Jason Leffler, who raced in the NASCAR Sprint Cup, Nationwide and Camping World Truck Series garages for the last decade, died Wednesday night in a savage Sprint Car crash at New Jersey’s Bridgeport Speedway. It’s not the first time we’ve dealt with this kind of loss– Dale Earnhardt’s death at Daytona International Speedway in 2001 marked the most recent on-track fatality for a NASCAR national series driver -- but it’s been long enough to render us mercifully out of practice.
Mourning the sudden loss of a friend like Jason is tough enough for us “normal” human beings. For the stalwart few who will somehow strap themselves back into the seat a race car in the coming days, it must be unthinkably difficult.
IndyCar driver Alex Lloyd wrote a tremendous blog on Yahoo! Sports today, talking about how drivers continue in the aftermath of something like this. “It's not real bravery, at least most of the time,” he wrote. “It's more a case of mental naivety, genuinely believing that an accident of this nature could not happen to them.”
Racers do not have a death wish. The men and women who race for a living are not daredevils, per se, willfully cheating death on a daily basis. They understand there is a risk to what they do. Like airline pilots, law enforcement officers and rodeo cowboys, they accept the inherent risk of their profession to do what they love, because it IS what they love, and because it’s important.
“It’s tough,” admitted USAC and Open Wheel standout Bryan Clauson, a longtime friend of Leffler’s. “When I first came to USAC, Jason was the man. He put his arm around me and taught me what it meant to be a professional racer. He taught me what I needed to know to be successful, and he taught me a lot about life off the track, too.
“We’ve lost a couple of good racers in the last few weeks, and sometimes you just sit back and ask yourself why,” said Cluason. “We understand that every night we strap-in could be our last, but I think we’re wired different than most people.
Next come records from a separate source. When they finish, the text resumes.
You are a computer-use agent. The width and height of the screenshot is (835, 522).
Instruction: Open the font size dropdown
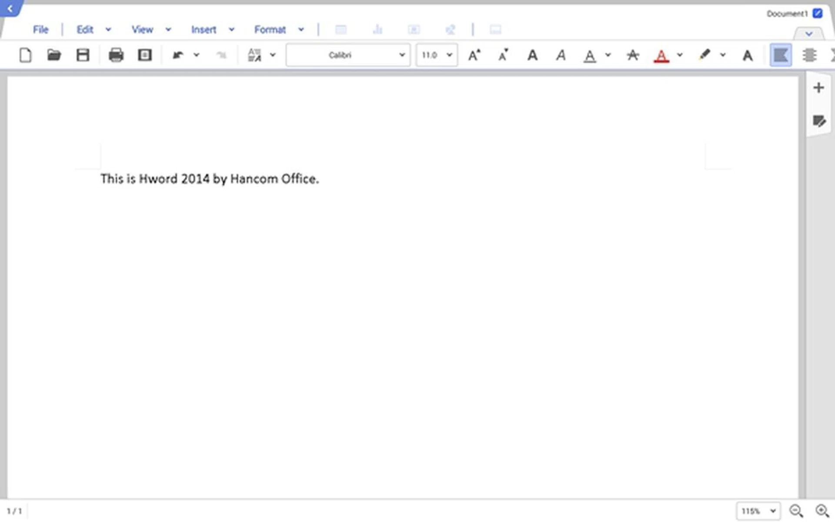click(448, 55)
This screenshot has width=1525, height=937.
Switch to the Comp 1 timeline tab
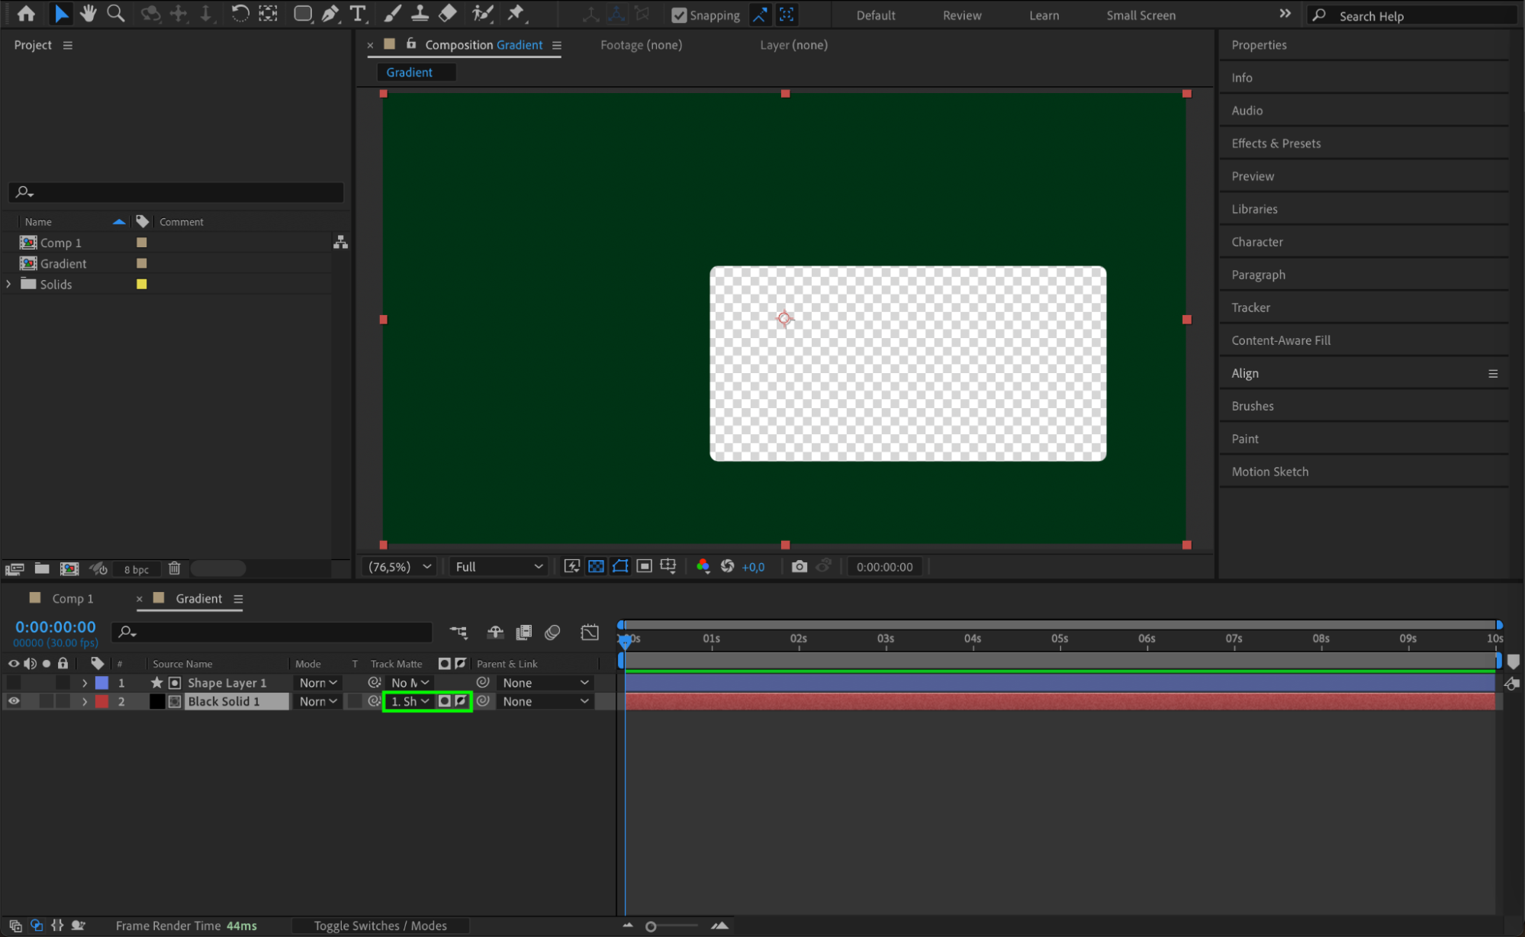point(72,599)
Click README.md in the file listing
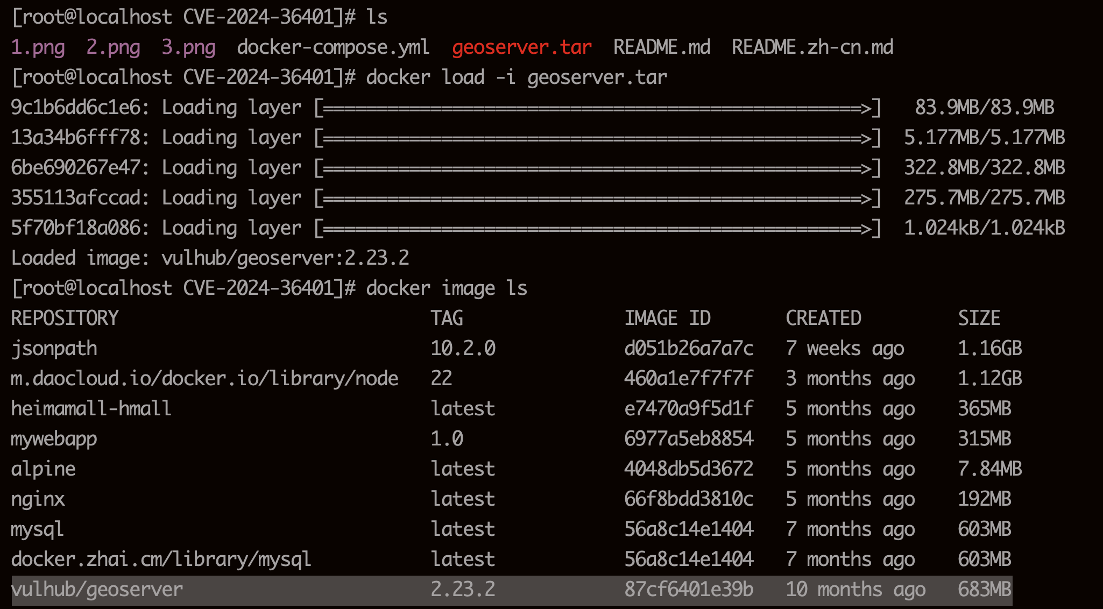 662,47
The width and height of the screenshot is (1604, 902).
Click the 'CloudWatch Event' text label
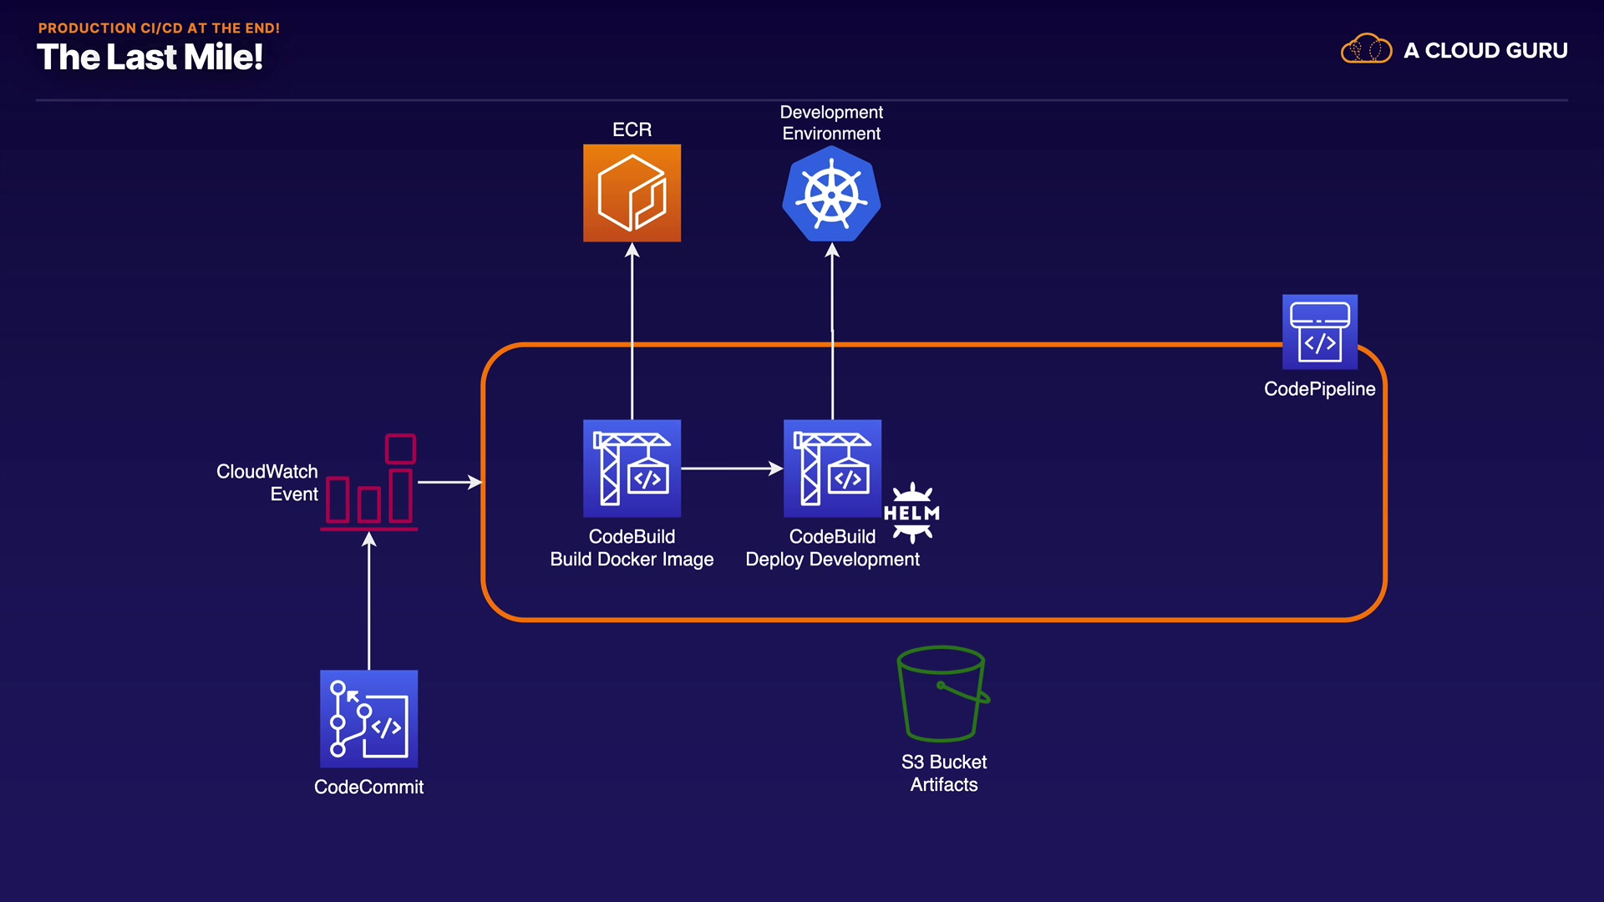[267, 483]
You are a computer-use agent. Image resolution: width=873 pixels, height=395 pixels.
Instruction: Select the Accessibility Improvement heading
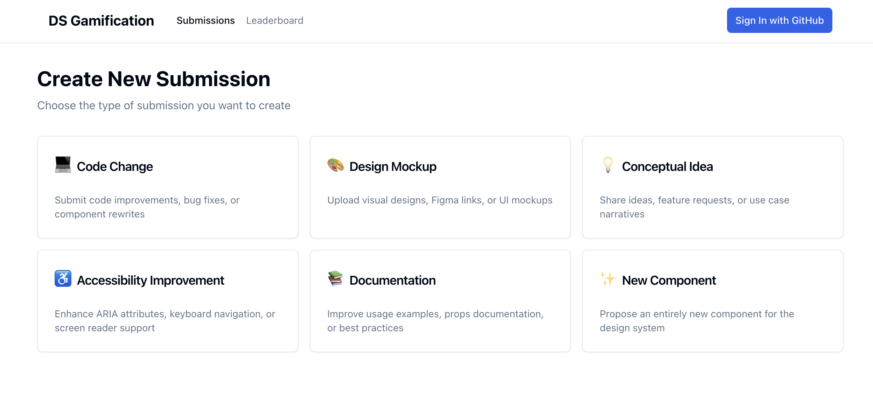151,280
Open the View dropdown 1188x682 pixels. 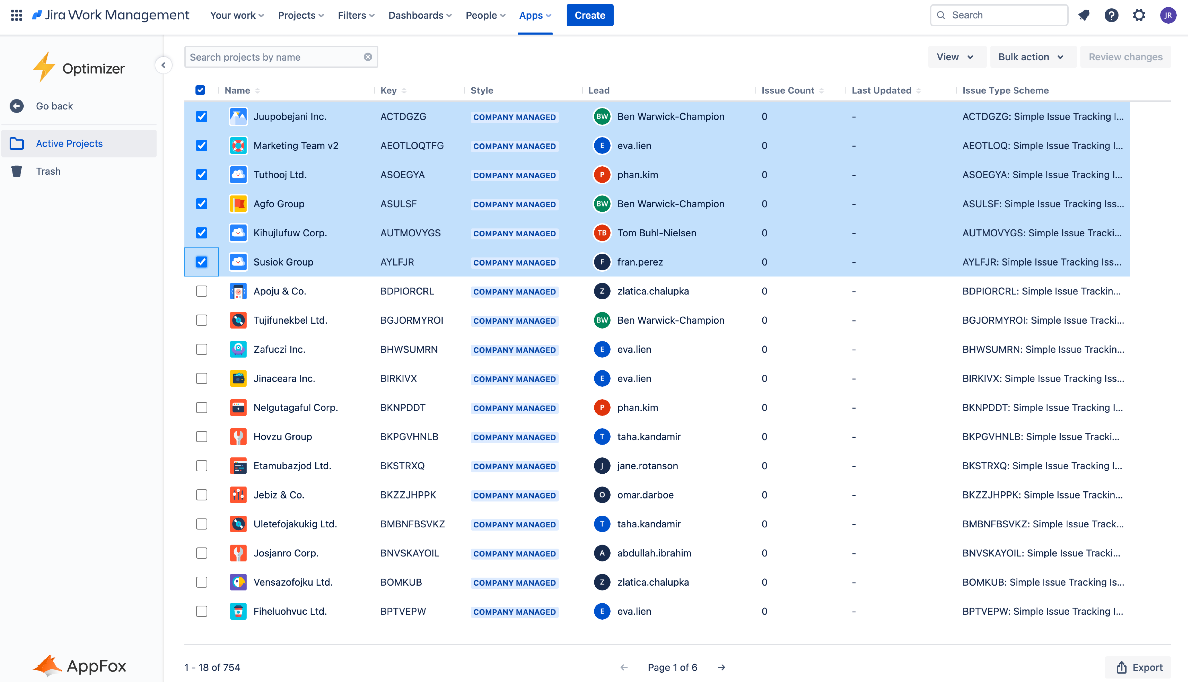[955, 57]
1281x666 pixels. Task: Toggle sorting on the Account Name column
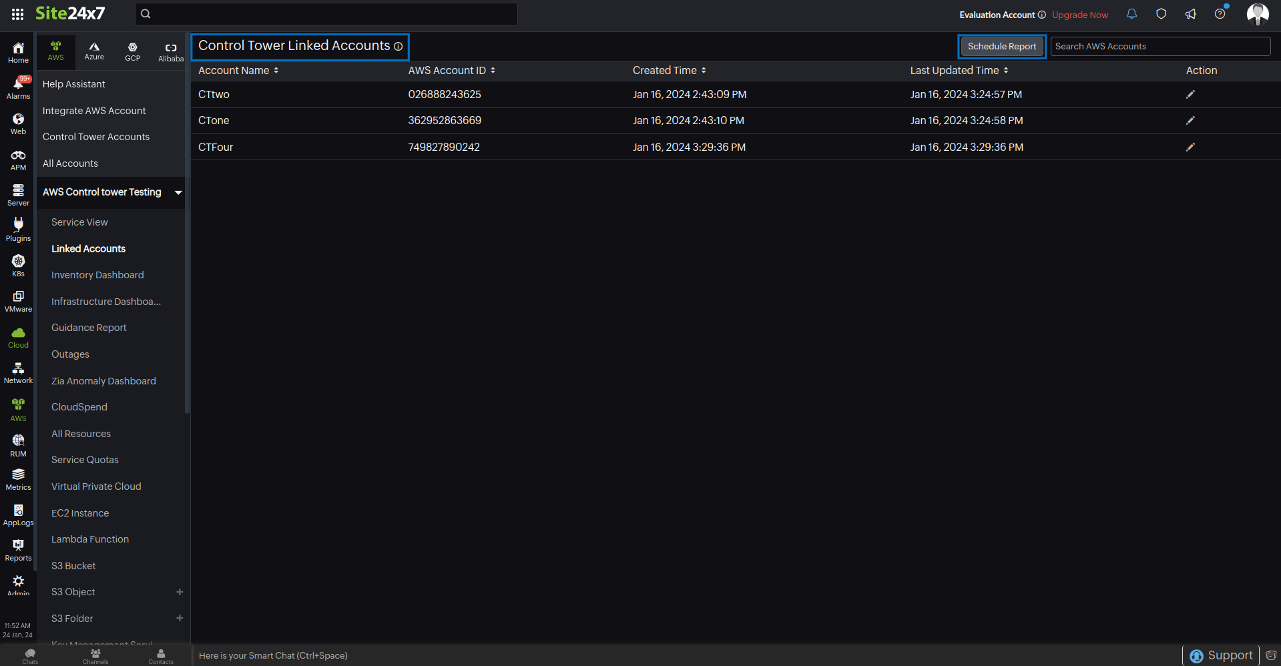(x=276, y=70)
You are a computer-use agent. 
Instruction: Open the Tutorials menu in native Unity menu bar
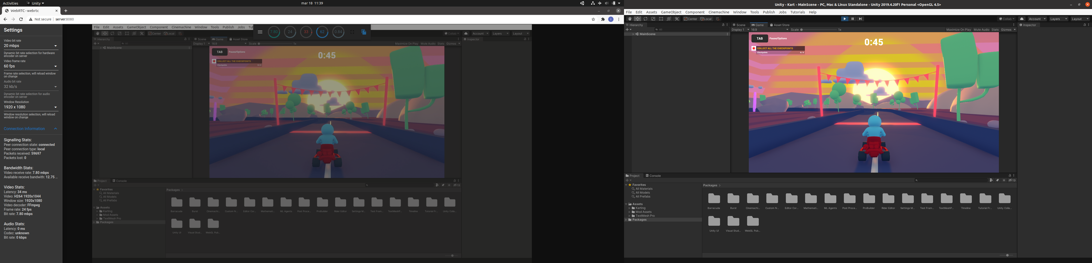(x=797, y=12)
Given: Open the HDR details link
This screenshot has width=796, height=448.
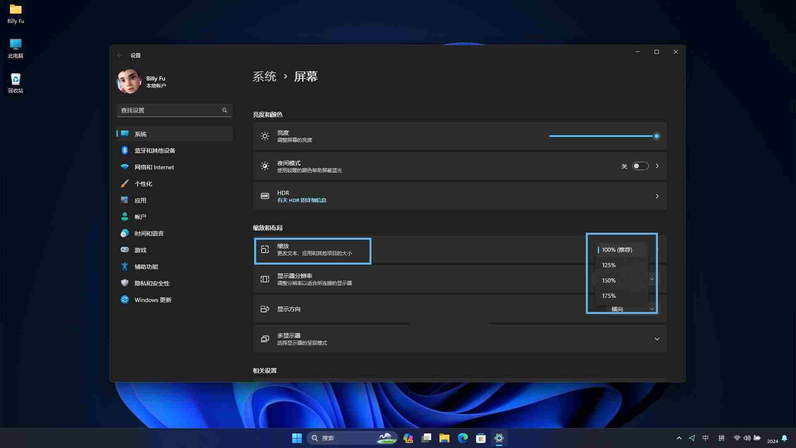Looking at the screenshot, I should click(301, 200).
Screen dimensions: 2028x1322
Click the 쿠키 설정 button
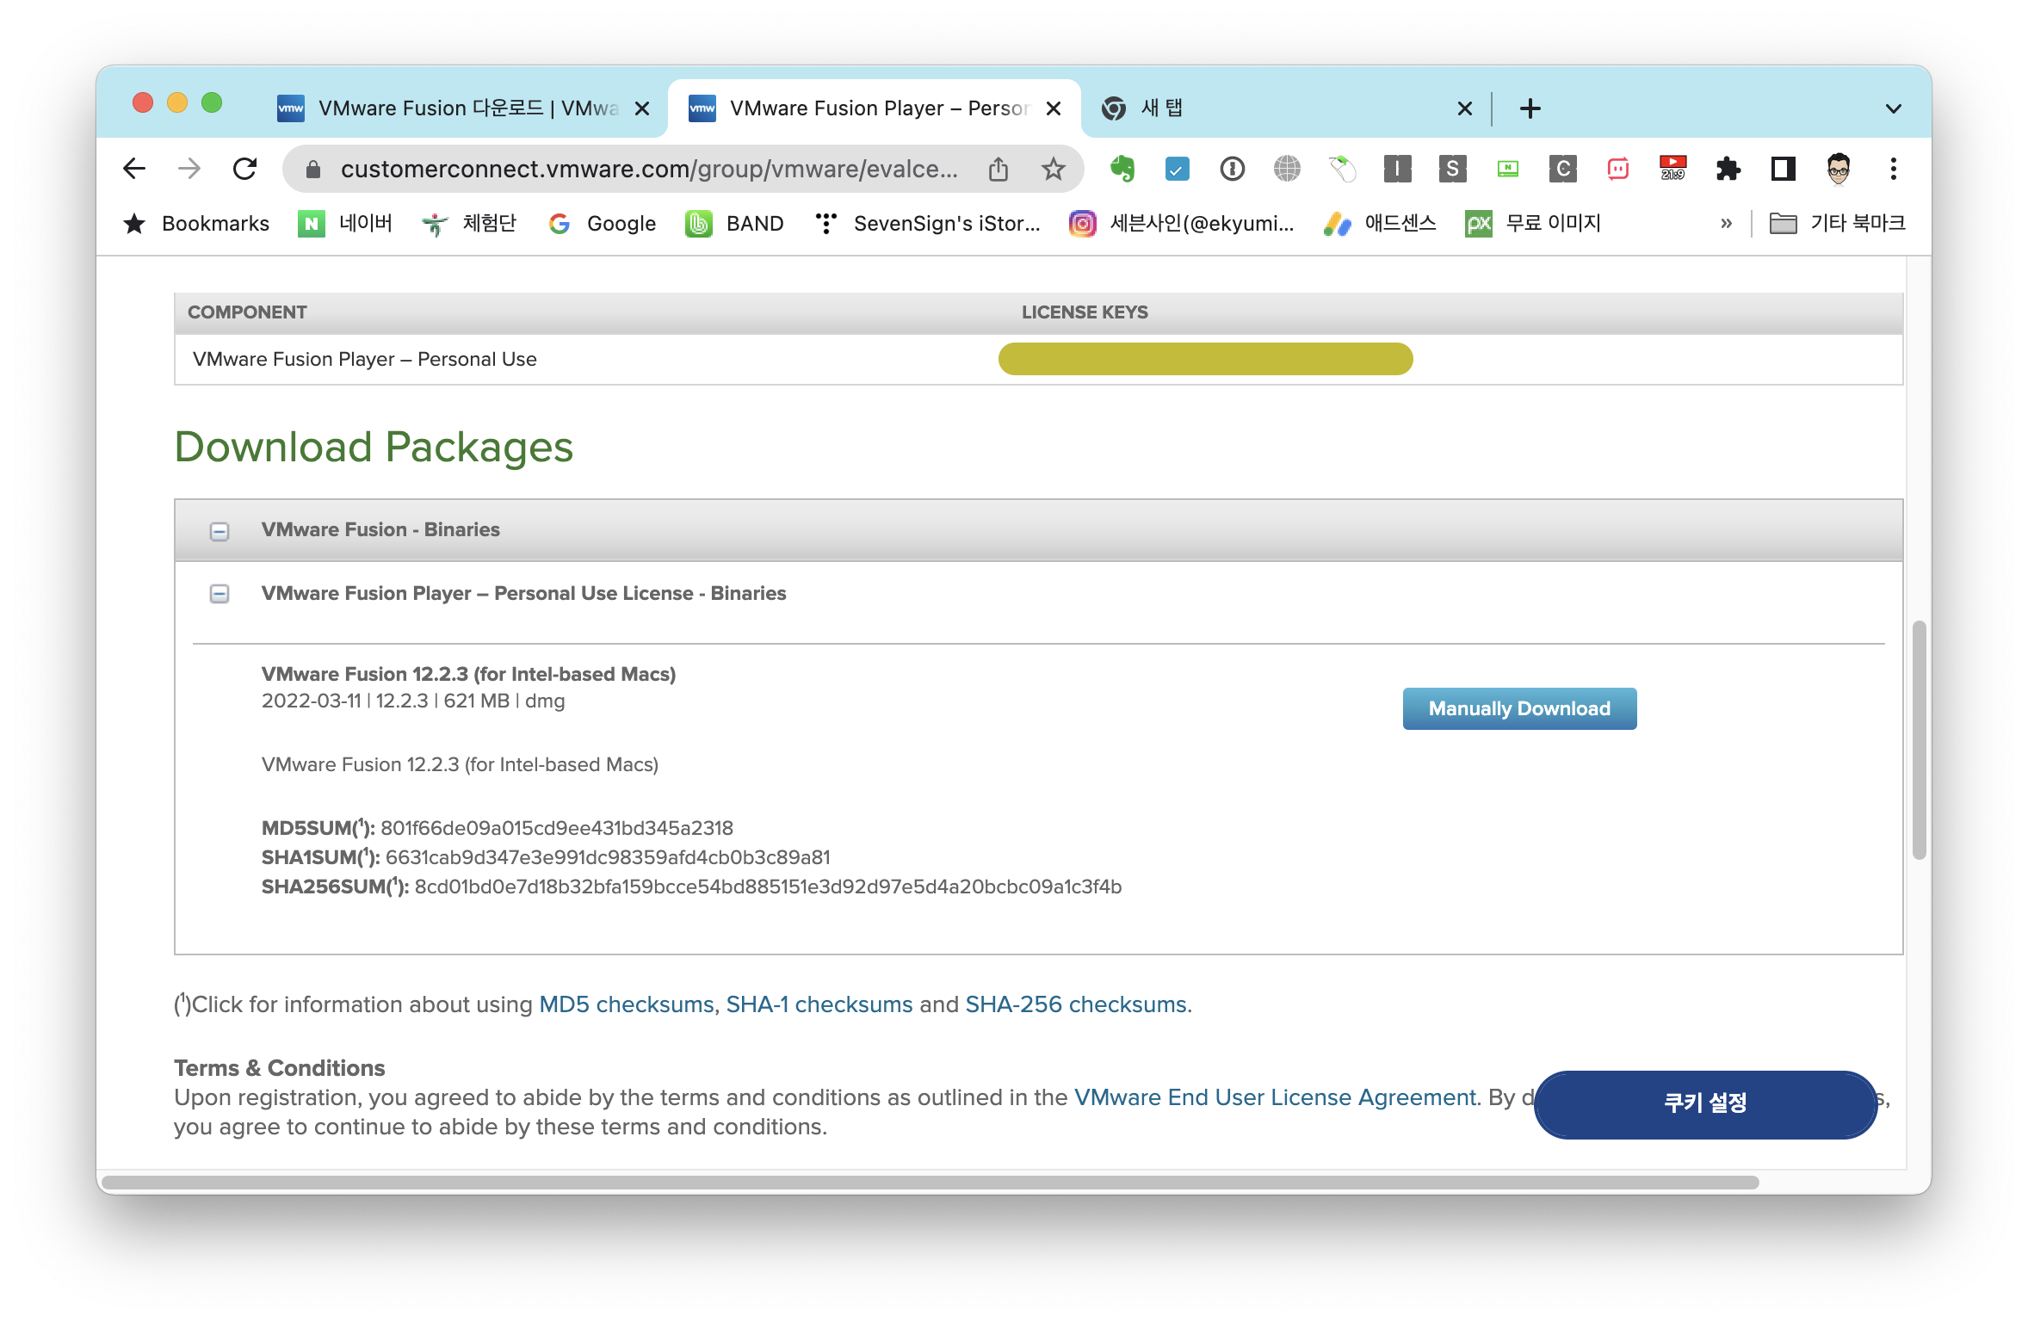point(1704,1103)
We all believe it can’t happen to us.
“It’s going to be tough to climb in tonight,” he admitted. “I’m going to do my best to go out there, put on the kind of show Jason would enjoy, and maybe dedicate a win to him in Victory Lane.
“I’m not the only guy who feels that way,” said Clauson. “A lot of us are going to get our elbows up tonight.”
At times like this, it’s popular to say, “He died doing what he loved to do.” Nothing could be further from the truth.
Jason Leffler lost his life in a crash, and crashing was most certainly NOT what he loved to do. He loved to go fast, he loved to pass cars and he loved to win. He loved that most of all, but he most certainly did not love tearing up people’s equipment and bouncing off walls.
What happened to Jason last night was tragic. It was horrific, and it breaks our hearts. But it’s done now, and there’s no changing it. All we can do today is wrap our arms around his loving family, his ex-wife Alison and son Charlie Dean, making sure they know how much we loved Jason and providing all the support and assistance they will surely need in the days, weeks and months to come.
We must also learn anything and everything we can from Jason’s death, making whatever changes are necessary in terms of car construction and driver safety to keep those who survive him as safe as humanly possible.
Make no mistake about it, however, racing will never be safe. Whether on dirt or asphalt, full-fenders or open wheels, racing has always been (and will always be) a dangerous endeavor. It is the one unassailable truth about what we do, and we cannot delude ourselves into ever believing otherwise.
The good news – and thank God for good news at times like this – is that the motorsports community has an uncanny ability to come together in times of loss, supporting each other, consoling each other and pooling our strength in an effort to overcome the kind of adversity that seems impossible to overcome.
We will assemble in the Irish Hills of Michigan this weekend to do what we always do; fire up the race cars and compete. It can be a vicious game sometimes, and we know it. Somehow, we even accept it.
We’ll race again this weekend, and the weekend after that.
But we will never forget Jason Leffler.